Neutral Phase of ENSO

During the neutral phase of ENSO, SST along the equator in the Pacific are about average, with no obvious warmer or colder than normal waters near the Western Pacific Warm Pool (left globe) or South America (right globe). An area of warmer than normal SST occurs southwest of North America, but this is not obviously related to ENSO.

Neutral Phase of ENSO

Warm Phase of ENSO (El Nino)

During the warm phase of ENSO, a belt of much  warmer than normal water appears along the equator in the eastern Pacific, west of South America. This warm water is the signature of an El Nino, causing the decrease in cold-water fishes. SST in the western Pacific are a little cooler than average, but an El Nino is most strongly expressed in the eastern Pacific (right globe).

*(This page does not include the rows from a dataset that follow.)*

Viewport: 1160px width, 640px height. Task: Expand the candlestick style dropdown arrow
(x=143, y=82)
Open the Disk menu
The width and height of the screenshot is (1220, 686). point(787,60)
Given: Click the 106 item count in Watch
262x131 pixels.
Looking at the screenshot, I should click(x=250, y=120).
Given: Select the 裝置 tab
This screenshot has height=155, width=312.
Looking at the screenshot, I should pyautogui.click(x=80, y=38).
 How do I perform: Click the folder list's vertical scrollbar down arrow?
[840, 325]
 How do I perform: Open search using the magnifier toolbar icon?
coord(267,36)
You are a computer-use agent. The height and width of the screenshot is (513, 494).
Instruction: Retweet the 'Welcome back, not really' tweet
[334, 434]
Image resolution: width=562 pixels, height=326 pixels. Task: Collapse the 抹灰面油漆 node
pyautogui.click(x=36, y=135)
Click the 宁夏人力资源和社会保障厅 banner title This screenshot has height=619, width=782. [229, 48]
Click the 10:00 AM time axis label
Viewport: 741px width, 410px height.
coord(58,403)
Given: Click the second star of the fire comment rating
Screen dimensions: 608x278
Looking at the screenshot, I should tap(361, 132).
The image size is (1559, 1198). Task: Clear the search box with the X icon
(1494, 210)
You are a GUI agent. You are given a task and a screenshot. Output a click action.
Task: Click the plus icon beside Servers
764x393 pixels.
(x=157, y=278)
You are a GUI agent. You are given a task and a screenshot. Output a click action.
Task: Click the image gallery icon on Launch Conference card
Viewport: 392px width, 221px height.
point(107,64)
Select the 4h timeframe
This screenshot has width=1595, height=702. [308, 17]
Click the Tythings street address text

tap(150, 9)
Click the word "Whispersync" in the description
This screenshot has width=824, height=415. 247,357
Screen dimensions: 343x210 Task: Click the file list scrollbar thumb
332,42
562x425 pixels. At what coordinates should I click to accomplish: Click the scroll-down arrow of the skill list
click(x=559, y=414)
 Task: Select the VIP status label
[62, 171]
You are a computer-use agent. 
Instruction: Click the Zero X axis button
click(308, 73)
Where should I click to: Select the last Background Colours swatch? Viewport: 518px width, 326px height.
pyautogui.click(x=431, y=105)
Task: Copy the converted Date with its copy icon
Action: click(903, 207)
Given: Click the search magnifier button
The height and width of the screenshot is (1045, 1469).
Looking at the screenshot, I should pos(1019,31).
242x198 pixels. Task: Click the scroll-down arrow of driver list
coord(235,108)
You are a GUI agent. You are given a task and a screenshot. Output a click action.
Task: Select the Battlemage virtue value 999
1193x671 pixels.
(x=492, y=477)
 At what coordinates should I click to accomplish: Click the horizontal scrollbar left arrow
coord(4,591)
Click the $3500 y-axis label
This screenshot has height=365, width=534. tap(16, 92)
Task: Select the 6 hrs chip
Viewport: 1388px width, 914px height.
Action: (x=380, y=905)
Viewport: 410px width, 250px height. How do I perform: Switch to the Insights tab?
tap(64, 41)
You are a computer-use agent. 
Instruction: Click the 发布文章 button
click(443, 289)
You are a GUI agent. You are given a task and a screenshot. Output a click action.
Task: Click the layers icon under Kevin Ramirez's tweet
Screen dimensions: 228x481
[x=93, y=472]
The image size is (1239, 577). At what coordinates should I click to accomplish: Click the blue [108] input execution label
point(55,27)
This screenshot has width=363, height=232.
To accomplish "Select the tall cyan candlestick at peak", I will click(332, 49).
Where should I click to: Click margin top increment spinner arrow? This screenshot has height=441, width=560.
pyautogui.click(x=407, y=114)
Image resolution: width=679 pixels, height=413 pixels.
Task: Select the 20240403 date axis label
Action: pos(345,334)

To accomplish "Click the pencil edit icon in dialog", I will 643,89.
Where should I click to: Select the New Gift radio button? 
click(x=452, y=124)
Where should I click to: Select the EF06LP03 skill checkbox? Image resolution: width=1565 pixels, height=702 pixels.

Warm Phase of ENSO (El Nino)

Cold Phase of ENSO (La Nina)

During the cold phase of ENSO (a La Nina), a belt of colder than normal water occurs along the equator west of South America, hence the name “cold phase.” The western Pacific (left globe), however, now has waters that are warmer than normal. These warm waters are quite widespread in this region, extending from Japan to Australia.